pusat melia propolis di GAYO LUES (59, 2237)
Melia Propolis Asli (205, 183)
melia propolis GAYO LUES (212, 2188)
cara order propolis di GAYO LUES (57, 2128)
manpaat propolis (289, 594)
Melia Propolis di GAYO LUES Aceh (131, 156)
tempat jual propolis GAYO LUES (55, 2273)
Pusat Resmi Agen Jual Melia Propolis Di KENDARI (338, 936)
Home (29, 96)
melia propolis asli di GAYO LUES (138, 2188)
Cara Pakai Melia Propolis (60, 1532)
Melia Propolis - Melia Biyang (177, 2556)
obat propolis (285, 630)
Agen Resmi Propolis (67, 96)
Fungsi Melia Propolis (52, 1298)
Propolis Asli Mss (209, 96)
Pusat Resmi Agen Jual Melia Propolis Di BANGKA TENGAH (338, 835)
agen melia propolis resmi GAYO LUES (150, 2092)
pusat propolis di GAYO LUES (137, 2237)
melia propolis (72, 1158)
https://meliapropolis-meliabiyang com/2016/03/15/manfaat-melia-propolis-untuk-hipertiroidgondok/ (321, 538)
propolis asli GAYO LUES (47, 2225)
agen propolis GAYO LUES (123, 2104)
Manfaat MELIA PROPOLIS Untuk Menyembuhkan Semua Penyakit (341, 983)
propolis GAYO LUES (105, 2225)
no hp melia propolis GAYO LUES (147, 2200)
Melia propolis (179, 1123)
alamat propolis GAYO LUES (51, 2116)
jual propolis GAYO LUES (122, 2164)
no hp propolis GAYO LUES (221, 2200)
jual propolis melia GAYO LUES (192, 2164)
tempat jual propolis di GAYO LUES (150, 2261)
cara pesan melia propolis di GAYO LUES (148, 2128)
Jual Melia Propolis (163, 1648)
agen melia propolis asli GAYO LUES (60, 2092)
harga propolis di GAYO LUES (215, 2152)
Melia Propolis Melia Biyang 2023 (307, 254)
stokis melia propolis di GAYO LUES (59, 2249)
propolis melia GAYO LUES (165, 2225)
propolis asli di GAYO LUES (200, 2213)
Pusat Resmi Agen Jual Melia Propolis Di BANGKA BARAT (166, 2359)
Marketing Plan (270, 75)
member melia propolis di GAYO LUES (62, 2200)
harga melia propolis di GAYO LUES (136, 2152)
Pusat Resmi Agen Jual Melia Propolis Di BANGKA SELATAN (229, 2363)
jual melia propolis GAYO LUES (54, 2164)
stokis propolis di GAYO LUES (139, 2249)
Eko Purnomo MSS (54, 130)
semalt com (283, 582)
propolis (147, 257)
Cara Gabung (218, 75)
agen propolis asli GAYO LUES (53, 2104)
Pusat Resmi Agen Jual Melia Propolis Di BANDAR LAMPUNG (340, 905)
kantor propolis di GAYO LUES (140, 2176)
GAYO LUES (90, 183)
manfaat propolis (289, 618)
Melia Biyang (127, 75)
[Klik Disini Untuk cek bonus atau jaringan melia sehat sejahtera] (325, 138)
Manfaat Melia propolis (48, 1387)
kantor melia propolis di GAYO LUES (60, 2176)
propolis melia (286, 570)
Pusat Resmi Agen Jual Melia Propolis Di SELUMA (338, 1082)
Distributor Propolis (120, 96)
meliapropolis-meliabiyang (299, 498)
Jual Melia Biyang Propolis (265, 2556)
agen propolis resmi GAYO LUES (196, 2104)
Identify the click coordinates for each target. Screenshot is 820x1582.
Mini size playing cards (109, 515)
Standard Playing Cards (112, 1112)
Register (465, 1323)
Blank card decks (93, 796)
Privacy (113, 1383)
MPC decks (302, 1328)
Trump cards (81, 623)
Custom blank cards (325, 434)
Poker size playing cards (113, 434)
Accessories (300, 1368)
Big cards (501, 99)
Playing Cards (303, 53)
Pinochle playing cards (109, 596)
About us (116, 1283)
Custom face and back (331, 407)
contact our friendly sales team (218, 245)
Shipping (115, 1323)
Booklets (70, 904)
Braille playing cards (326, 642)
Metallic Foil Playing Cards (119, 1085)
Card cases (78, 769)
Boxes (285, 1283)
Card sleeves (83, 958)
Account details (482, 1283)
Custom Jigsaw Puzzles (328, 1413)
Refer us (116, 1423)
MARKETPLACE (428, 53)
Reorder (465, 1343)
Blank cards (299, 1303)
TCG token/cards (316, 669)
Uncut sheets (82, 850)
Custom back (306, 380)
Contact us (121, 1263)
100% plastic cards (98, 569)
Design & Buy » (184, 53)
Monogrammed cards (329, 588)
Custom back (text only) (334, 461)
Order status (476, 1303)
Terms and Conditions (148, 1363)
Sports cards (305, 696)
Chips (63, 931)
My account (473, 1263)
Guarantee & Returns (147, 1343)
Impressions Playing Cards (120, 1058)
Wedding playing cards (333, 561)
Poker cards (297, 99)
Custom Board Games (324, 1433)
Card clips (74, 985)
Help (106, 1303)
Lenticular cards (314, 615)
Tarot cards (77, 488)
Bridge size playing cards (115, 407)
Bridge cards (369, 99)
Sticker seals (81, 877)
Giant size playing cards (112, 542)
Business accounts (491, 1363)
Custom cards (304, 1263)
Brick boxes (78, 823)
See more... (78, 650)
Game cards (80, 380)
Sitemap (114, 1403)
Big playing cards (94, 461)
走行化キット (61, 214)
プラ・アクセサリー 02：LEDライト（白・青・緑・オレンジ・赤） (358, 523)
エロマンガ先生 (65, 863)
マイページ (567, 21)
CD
------------------------------------------------
- [Exercise objective] Set down the listing above exactly, line for line.

- [Written reply]
pusat melia propolis di GAYO LUES (59, 2237)
Melia Propolis Asli (205, 183)
melia propolis GAYO LUES (212, 2188)
cara order propolis di GAYO LUES (57, 2128)
manpaat propolis (289, 594)
Melia Propolis di GAYO LUES Aceh (131, 156)
tempat jual propolis GAYO LUES (55, 2273)
Pusat Resmi Agen Jual Melia Propolis Di KENDARI (338, 936)
Home (29, 96)
melia propolis asli di GAYO LUES (138, 2188)
Cara Pakai Melia Propolis (60, 1532)
Melia Propolis - Melia Biyang (177, 2556)
obat propolis (285, 630)
Agen Resmi Propolis (67, 96)
Fungsi Melia Propolis (52, 1298)
Propolis Asli Mss (209, 96)
Pusat Resmi Agen Jual Melia Propolis Di BANGKA TENGAH (338, 835)
agen melia propolis resmi GAYO LUES (150, 2092)
pusat propolis di GAYO LUES (137, 2237)
melia propolis (72, 1158)
https://meliapropolis-meliabiyang com/2016/03/15/manfaat-melia-propolis-untuk-hipertiroidgondok/ (321, 538)
propolis asli GAYO LUES (47, 2225)
agen propolis GAYO LUES (123, 2104)
Manfaat MELIA PROPOLIS Untuk Menyembuhkan Semua Penyakit (341, 983)
propolis GAYO LUES (105, 2225)
no hp melia propolis GAYO LUES (147, 2200)
Melia propolis (179, 1123)
alamat propolis GAYO LUES (51, 2116)
jual propolis GAYO LUES (122, 2164)
no hp propolis GAYO LUES (221, 2200)
jual propolis melia GAYO LUES (192, 2164)
tempat jual propolis di GAYO LUES (150, 2261)
cara pesan melia propolis di GAYO LUES (148, 2128)
Jual Melia Propolis (163, 1648)
agen melia propolis asli GAYO LUES (60, 2092)
harga propolis di GAYO LUES (215, 2152)
Melia Propolis Melia Biyang 2023 (307, 254)
stokis melia propolis di GAYO LUES (59, 2249)
propolis melia GAYO LUES (165, 2225)
propolis asli di GAYO LUES (200, 2213)
Pusat Resmi Agen Jual Melia Propolis Di BANGKA BARAT (166, 2359)
Marketing Plan (270, 75)
member melia propolis di GAYO LUES (62, 2200)
harga melia propolis di GAYO LUES (136, 2152)
Pusat Resmi Agen Jual Melia Propolis Di BANGKA SELATAN (229, 2363)
jual melia propolis GAYO LUES (54, 2164)
stokis propolis di GAYO LUES (139, 2249)
Eko Purnomo MSS (54, 130)
semalt com (283, 582)
propolis (147, 257)
Cara Gabung (218, 75)
agen propolis asli GAYO LUES (53, 2104)
Pusat Resmi Agen Jual Melia Propolis Di BANDAR LAMPUNG (340, 905)
kantor propolis di GAYO LUES (140, 2176)
GAYO LUES (90, 183)
manfaat propolis (289, 618)
Melia Biyang (127, 75)
[Klik Disini Untuk cek bonus atau jaringan melia sehat sejahtera] (325, 138)
Manfaat Melia propolis (48, 1387)
kantor melia propolis di GAYO LUES (60, 2176)
propolis melia (286, 570)
Pusat Resmi Agen Jual Melia Propolis Di SELUMA (338, 1082)
Distributor Propolis (120, 96)
meliapropolis-meliabiyang (299, 498)
Jual Melia Biyang Propolis (265, 2556)
agen propolis resmi GAYO LUES (196, 2104)
Identify the click coordinates for each target. Screenshot is 820x1582.
Mini size playing cards (109, 515)
Standard Playing Cards (112, 1112)
Register (465, 1323)
Blank card decks (93, 796)
Privacy (113, 1383)
MPC decks (302, 1328)
Trump cards (81, 623)
Custom blank cards (325, 434)
Poker size playing cards (113, 434)
Accessories (300, 1368)
Big cards (501, 99)
Playing Cards (303, 53)
Pinochle playing cards (109, 596)
About us (116, 1283)
Custom face and back (331, 407)
contact our friendly sales team (218, 245)
Shipping (115, 1323)
Booklets (70, 904)
Braille playing cards (326, 642)
Metallic Foil Playing Cards (119, 1085)
Card cases (78, 769)
Boxes (285, 1283)
Card sleeves (83, 958)
Account details (482, 1283)
Custom Jigsaw Puzzles (328, 1413)
Refer us (116, 1423)
MARKETPLACE (428, 53)
Reorder (465, 1343)
Blank cards (299, 1303)
TCG token/cards (316, 669)
Uncut sheets (82, 850)
Custom back (306, 380)
Contact us (121, 1263)
100% plastic cards (98, 569)
Design & Buy » (184, 53)
Monogrammed cards (329, 588)
Custom back (text only) (334, 461)
Order status (476, 1303)
Terms and Conditions (148, 1363)
Sports cards (305, 696)
Chips (63, 931)
My account (473, 1263)
Guarantee & Returns (147, 1343)
Impressions Playing Cards (120, 1058)
Wedding playing cards (333, 561)
Poker cards (297, 99)
Custom Board Games (324, 1433)
Card clips (74, 985)
Help (106, 1303)
Lenticular cards (314, 615)
Tarot cards (77, 488)
Bridge size playing cards (115, 407)
Bridge cards (369, 99)
Sticker seals (81, 877)
Giant size playing cards (112, 542)
Business accounts (491, 1363)
Custom cards (304, 1263)
Brick boxes (78, 823)
See more... (78, 650)
Game cards (80, 380)
Sitemap (114, 1403)
Big playing cards (94, 461)
走行化キット (61, 214)
プラ・アクセサリー 02：LEDライト（白・青・緑・オレンジ・赤） (358, 523)
エロマンガ先生 (65, 863)
マイページ (567, 21)
CD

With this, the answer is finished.